**TASK INPUT**
Segment Open

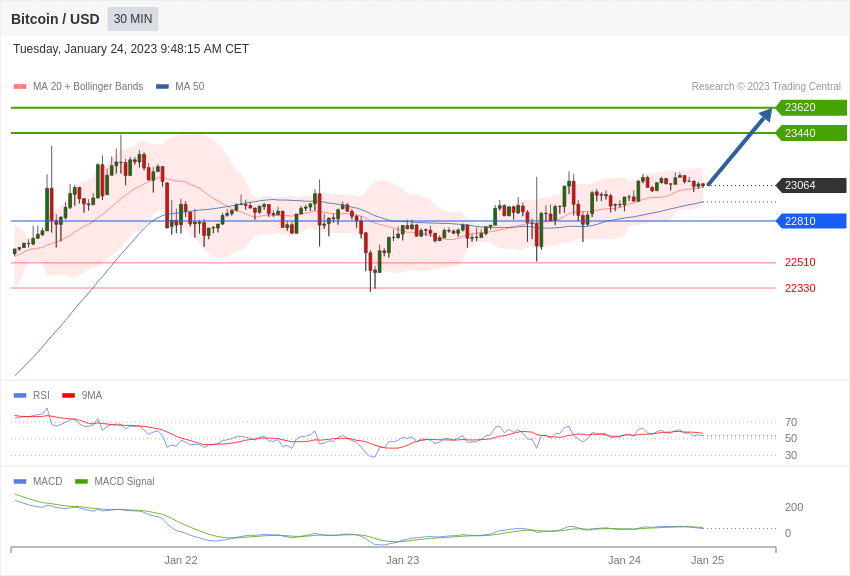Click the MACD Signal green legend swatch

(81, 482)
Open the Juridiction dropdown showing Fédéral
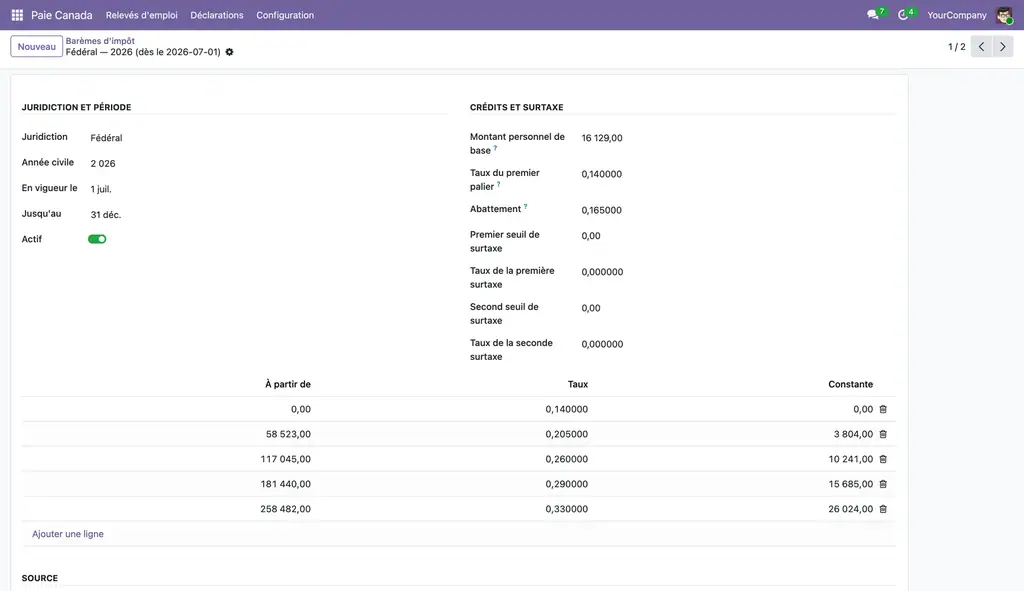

Segment Closed
Segment Open

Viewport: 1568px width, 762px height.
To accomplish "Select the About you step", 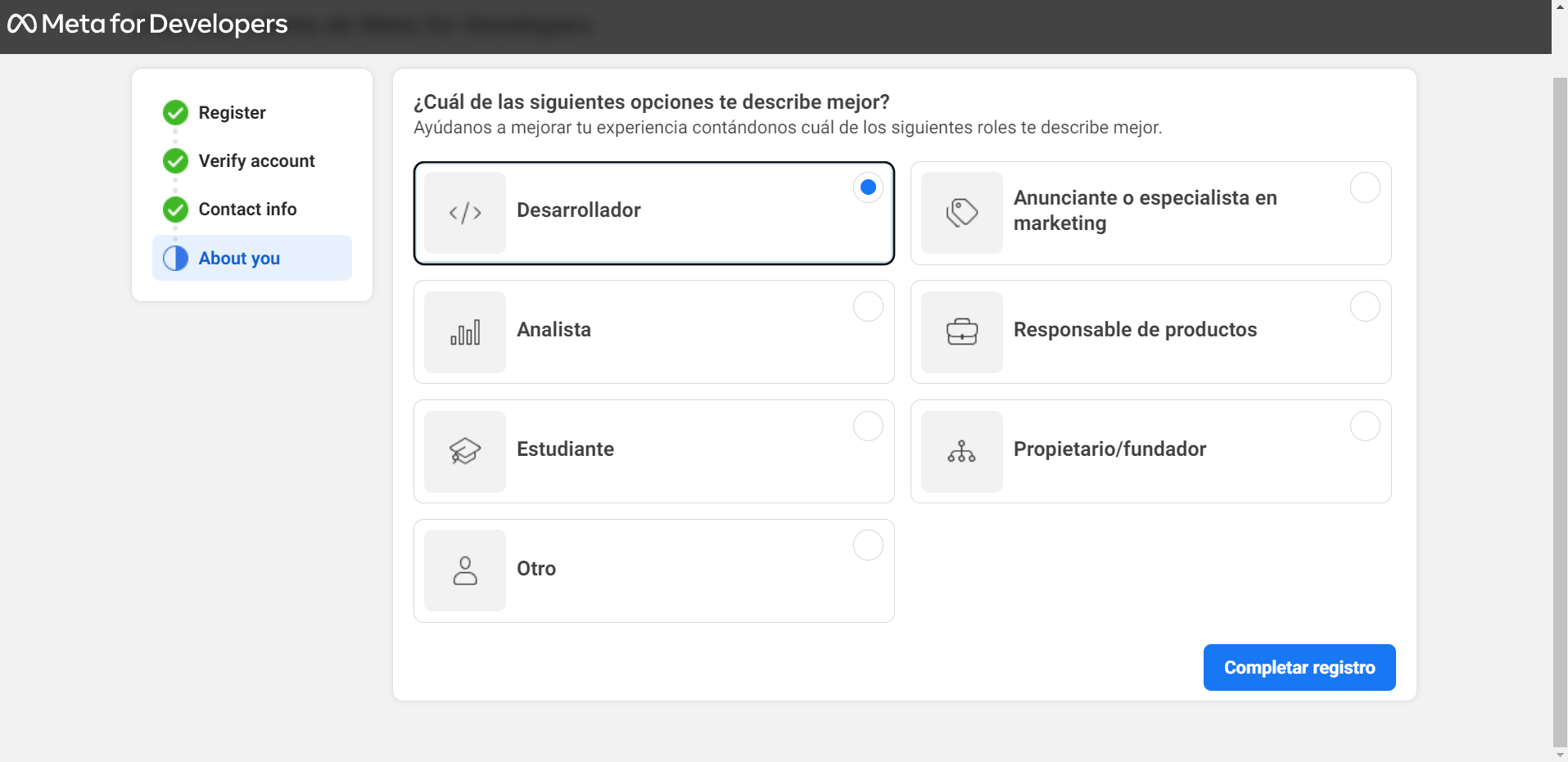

Segment Closed
Segment Open

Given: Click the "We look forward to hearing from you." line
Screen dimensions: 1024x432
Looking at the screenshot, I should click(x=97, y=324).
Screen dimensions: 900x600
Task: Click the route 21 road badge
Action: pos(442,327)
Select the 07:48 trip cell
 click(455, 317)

Segment Closed

**AIM OF THE EXERCISE**
Everything between and including the line above containing "Viewport: 1568px width, 762px height." and the line containing "the About you" should be reproduced exactly, with pictures excluded.

**SOLUTION TO THE EXERCISE**
Viewport: 1568px width, 762px height.
To accomplish "Select the About you step", 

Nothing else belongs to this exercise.